### [What is required]
Convert the listing below into a numbered list, from the line with "Award Bitengourt's comment" to the line with "[x=283, y=206]", both of those lines included and any blank lines left out.
--- start of Extracted material ---
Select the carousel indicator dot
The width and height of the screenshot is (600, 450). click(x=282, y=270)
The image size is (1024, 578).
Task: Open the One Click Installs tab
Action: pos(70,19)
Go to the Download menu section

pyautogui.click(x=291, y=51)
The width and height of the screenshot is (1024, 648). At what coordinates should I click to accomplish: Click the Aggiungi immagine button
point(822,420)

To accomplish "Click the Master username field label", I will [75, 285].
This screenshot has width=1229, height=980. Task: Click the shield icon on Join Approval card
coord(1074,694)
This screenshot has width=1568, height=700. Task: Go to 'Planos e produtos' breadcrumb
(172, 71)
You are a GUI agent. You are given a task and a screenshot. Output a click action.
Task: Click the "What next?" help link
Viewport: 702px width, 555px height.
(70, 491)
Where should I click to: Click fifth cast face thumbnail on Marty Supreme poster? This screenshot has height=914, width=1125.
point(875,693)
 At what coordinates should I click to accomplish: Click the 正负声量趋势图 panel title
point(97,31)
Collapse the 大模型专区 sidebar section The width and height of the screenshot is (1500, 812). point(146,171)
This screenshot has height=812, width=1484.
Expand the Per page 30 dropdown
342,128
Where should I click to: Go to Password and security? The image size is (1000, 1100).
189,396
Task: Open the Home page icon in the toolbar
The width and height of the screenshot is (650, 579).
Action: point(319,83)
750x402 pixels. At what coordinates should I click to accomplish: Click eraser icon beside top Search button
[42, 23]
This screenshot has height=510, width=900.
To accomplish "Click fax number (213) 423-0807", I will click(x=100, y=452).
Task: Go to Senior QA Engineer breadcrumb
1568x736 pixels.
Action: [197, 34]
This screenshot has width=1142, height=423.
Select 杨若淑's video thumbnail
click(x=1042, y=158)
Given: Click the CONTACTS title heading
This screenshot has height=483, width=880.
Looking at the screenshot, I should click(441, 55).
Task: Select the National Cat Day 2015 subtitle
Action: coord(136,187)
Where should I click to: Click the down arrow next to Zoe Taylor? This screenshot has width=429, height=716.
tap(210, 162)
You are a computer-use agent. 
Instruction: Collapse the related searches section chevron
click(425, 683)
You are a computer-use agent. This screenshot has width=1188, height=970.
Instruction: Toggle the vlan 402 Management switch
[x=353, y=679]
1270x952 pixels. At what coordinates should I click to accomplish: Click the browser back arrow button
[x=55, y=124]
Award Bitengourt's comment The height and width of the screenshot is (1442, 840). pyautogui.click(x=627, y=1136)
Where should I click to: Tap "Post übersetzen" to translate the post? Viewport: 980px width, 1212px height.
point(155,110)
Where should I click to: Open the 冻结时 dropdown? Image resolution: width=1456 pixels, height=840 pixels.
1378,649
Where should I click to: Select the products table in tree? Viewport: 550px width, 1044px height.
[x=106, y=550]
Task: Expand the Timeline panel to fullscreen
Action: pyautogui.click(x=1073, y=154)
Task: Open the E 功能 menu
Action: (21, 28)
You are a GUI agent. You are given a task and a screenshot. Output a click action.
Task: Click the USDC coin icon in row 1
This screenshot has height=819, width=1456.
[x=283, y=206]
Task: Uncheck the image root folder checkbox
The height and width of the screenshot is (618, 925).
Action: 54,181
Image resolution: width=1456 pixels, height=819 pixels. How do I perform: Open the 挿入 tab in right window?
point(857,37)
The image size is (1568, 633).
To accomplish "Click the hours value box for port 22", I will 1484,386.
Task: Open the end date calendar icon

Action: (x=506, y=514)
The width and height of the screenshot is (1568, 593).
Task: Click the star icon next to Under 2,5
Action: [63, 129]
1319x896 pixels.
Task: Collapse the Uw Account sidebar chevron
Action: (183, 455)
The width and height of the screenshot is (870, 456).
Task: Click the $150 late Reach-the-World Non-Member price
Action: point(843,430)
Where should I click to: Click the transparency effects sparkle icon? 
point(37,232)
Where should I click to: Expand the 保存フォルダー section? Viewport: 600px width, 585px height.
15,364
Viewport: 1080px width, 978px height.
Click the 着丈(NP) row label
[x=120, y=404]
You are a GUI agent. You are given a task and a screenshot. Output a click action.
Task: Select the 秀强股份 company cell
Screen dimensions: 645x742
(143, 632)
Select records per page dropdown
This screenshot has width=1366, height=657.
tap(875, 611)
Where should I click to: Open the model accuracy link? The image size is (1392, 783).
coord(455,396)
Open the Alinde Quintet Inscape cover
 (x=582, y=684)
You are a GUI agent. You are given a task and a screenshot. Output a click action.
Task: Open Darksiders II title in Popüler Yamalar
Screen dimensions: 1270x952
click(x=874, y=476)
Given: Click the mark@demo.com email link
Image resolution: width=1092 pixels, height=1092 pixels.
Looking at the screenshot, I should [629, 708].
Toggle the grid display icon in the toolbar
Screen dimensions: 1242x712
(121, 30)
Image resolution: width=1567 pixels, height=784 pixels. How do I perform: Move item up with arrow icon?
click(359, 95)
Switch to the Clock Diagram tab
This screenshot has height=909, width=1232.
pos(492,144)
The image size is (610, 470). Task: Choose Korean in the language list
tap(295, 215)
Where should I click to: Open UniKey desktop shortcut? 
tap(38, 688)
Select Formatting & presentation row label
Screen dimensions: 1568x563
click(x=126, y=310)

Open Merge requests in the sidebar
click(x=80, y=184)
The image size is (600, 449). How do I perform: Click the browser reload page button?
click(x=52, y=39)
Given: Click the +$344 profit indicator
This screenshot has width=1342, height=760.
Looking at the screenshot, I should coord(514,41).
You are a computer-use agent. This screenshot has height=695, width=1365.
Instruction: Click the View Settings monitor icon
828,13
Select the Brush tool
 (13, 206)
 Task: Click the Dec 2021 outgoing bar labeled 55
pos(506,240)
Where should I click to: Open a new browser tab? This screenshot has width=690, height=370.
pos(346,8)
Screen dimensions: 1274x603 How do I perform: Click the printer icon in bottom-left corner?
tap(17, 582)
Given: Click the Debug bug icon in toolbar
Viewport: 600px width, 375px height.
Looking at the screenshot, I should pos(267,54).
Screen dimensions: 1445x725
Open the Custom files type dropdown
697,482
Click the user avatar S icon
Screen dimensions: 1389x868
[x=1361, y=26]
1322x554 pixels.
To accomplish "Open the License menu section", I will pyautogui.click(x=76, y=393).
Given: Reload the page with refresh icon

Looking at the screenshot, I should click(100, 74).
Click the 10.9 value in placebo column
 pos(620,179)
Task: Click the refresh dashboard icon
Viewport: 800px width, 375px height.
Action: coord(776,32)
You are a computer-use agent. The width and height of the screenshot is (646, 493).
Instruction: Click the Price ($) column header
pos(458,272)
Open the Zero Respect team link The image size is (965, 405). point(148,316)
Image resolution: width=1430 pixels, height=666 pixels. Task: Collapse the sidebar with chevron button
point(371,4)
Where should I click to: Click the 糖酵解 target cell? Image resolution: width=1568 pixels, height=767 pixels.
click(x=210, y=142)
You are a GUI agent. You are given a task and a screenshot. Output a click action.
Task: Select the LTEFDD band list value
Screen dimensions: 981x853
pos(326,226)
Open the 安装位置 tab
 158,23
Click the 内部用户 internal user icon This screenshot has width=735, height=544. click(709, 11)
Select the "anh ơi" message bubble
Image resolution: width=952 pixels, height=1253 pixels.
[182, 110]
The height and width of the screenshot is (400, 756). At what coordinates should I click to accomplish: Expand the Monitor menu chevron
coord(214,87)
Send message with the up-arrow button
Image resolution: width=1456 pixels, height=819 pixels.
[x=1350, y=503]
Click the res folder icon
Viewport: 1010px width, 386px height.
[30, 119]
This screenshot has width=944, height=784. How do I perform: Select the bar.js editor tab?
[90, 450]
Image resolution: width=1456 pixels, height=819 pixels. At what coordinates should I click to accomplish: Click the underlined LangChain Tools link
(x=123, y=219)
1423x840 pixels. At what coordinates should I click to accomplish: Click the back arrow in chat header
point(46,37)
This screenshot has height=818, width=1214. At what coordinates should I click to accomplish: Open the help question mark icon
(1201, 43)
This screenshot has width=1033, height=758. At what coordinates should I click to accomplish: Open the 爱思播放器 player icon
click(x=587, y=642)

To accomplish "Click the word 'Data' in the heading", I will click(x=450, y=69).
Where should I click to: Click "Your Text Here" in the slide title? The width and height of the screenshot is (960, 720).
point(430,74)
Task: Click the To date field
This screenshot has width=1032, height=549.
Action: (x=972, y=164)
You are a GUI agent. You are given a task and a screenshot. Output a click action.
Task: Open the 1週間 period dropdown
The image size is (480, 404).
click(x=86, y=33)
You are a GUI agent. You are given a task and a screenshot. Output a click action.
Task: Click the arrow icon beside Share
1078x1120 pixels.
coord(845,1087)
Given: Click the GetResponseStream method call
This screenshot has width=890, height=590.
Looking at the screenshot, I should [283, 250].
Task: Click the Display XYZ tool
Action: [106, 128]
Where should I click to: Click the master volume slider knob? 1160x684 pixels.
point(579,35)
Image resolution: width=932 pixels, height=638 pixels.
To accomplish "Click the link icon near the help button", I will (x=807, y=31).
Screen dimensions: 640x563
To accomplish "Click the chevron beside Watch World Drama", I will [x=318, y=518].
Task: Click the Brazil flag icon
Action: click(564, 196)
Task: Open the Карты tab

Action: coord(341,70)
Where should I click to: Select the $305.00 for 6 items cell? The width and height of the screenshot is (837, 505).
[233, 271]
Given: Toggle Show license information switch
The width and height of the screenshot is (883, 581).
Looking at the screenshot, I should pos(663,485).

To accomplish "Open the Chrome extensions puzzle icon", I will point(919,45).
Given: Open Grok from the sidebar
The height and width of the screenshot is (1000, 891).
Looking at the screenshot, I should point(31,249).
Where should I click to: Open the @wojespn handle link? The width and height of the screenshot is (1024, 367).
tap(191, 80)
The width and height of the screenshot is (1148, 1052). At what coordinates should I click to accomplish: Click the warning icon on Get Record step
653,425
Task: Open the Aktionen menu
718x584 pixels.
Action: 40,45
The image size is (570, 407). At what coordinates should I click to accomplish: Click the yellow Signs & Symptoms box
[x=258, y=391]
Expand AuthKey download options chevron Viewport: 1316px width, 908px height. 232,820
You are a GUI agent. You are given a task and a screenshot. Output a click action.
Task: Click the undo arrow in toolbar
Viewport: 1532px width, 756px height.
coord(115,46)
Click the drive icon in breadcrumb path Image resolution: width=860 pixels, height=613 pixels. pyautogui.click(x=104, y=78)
--- end of Extracted material ---
### [Reply to the exercise]
1. Award Bitengourt's comment The height and width of the screenshot is (1442, 840). pyautogui.click(x=627, y=1136)
2. Where should I click to: Tap "Post übersetzen" to translate the post? Viewport: 980px width, 1212px height.
3. point(155,110)
4. Where should I click to: Open the 冻结时 dropdown? Image resolution: width=1456 pixels, height=840 pixels.
5. 1378,649
6. Where should I click to: Select the products table in tree? Viewport: 550px width, 1044px height.
7. [x=106, y=550]
8. Task: Expand the Timeline panel to fullscreen
9. Action: pyautogui.click(x=1073, y=154)
10. Task: Open the E 功能 menu
11. Action: (21, 28)
12. You are a GUI agent. You are given a task and a screenshot. Output a click action.
13. Task: Click the USDC coin icon in row 1
14. This screenshot has height=819, width=1456.
15. [x=283, y=206]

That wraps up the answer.